Posts from October 2020 (25)

October 6, 2020

Rugby Premiership Predictions for Round 22

Team Ratings for Round 22

OK, so this is late, with only one game to play. It has been a crazy time trying to keep up with changes to fixtures. The Gloucester versus Northampton game was forfeited by Northampton and the result given to Gloucester 20-0. I think I will follow FlashScore on that game and ignore the allocated result.

I have also missed the start of the Pro14. I haven’t even sorted out the fixtures for that yet, or chosen parameters, but will catch up tomorrow I hope.

The basic method is described on my Department home page.
Here are the team ratings prior to this week’s games, along with the ratings at the start of the season.

Current Rating Rating at Season Start Difference
Exeter Chiefs 8.81 7.99 0.80
Saracens 6.98 9.34 -2.40
Sale Sharks 6.91 0.17 6.70
Wasps 6.21 0.31 5.90
Bath 3.51 1.10 2.40
Bristol 2.62 -2.77 5.40
Gloucester -0.72 0.58 -1.30
Harlequins -0.99 -0.81 -0.20
Northampton Saints -3.94 0.25 -4.20
Worcester Warriors -6.74 -2.69 -4.10
Leicester Tigers -7.56 -1.76 -5.80
London Irish -8.88 -5.51 -3.40

 

Performance So Far

So far there have been 126 matches played, 83 of which were correctly predicted, a success rate of 65.9%.
Here are the predictions for last week’s games.
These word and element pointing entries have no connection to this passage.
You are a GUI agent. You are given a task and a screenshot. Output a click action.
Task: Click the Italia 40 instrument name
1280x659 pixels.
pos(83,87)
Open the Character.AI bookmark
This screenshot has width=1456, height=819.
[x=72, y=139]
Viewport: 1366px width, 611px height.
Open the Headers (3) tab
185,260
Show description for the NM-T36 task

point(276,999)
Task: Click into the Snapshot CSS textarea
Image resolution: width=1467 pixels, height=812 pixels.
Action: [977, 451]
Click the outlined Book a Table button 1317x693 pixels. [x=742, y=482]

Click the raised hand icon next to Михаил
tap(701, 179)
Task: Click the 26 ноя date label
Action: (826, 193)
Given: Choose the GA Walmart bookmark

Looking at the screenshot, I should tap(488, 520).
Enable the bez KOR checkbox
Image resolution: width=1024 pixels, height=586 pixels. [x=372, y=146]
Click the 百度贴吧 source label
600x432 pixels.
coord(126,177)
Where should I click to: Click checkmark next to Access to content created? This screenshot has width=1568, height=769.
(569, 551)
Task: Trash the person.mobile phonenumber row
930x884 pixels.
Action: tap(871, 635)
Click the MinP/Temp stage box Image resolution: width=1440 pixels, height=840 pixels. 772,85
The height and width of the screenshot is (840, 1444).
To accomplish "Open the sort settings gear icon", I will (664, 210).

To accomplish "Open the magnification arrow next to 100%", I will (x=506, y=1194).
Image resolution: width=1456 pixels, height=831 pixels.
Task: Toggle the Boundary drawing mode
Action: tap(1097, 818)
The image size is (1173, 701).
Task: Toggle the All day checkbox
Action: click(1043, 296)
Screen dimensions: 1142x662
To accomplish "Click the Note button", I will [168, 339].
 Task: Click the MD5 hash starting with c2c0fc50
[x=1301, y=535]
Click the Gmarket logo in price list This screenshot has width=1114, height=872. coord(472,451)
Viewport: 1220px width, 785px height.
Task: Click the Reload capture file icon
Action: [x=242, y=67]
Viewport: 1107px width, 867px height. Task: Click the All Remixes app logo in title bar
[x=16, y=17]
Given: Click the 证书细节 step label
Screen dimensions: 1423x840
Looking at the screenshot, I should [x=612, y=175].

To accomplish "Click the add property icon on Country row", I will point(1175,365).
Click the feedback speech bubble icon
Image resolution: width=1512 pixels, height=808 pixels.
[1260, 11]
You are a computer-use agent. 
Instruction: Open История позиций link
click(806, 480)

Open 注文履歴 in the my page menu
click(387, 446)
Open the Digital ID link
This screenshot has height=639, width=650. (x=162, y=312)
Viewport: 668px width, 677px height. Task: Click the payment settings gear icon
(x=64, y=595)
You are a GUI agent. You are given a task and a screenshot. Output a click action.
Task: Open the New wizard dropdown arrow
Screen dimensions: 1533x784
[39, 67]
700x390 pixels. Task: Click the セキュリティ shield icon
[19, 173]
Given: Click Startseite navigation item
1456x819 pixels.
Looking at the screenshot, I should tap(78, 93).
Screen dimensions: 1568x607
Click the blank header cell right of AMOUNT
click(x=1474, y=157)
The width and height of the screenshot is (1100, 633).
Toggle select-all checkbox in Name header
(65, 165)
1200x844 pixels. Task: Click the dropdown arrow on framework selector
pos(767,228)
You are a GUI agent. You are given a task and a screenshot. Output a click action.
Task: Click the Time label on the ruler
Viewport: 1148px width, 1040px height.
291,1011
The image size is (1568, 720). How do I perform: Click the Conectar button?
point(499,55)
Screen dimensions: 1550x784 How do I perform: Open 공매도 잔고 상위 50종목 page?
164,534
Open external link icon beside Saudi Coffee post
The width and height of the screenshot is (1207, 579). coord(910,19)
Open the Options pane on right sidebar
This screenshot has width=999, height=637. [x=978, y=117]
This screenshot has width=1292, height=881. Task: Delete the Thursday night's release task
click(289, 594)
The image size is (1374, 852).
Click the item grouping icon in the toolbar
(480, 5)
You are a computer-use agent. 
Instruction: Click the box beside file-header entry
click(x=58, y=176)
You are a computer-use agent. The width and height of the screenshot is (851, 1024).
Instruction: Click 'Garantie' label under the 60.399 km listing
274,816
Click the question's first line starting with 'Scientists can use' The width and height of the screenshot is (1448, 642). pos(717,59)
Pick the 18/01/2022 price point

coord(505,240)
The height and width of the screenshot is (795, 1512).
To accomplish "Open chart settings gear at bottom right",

Game Date Score Prediction Correct
1 Bath vs. Gloucester Sep 23 31 – 20 8.30 TRUE
2 Bristol vs. Leicester Tigers Sep 29 40 – 3 12.20 TRUE
3 Exeter Chiefs vs. London Irish Sep 30 19 – 22 24.90 FALSE
4 Harlequins vs. Wasps Oct 01 23 – 32 -1.80 TRUE
5 Northampton Saints vs. Sale Sharks Oct 01 14 – 34 -4.70 TRUE
6 Worcester Warriors vs. Saracens Oct 01 40 – 27 -11.70 FALSE

 

Predictions for Round 22

Here are the predictions for Round 22. The prediction is my estimated expected points difference with a positive margin being a win to the home team, and a negative margin a win to the away team.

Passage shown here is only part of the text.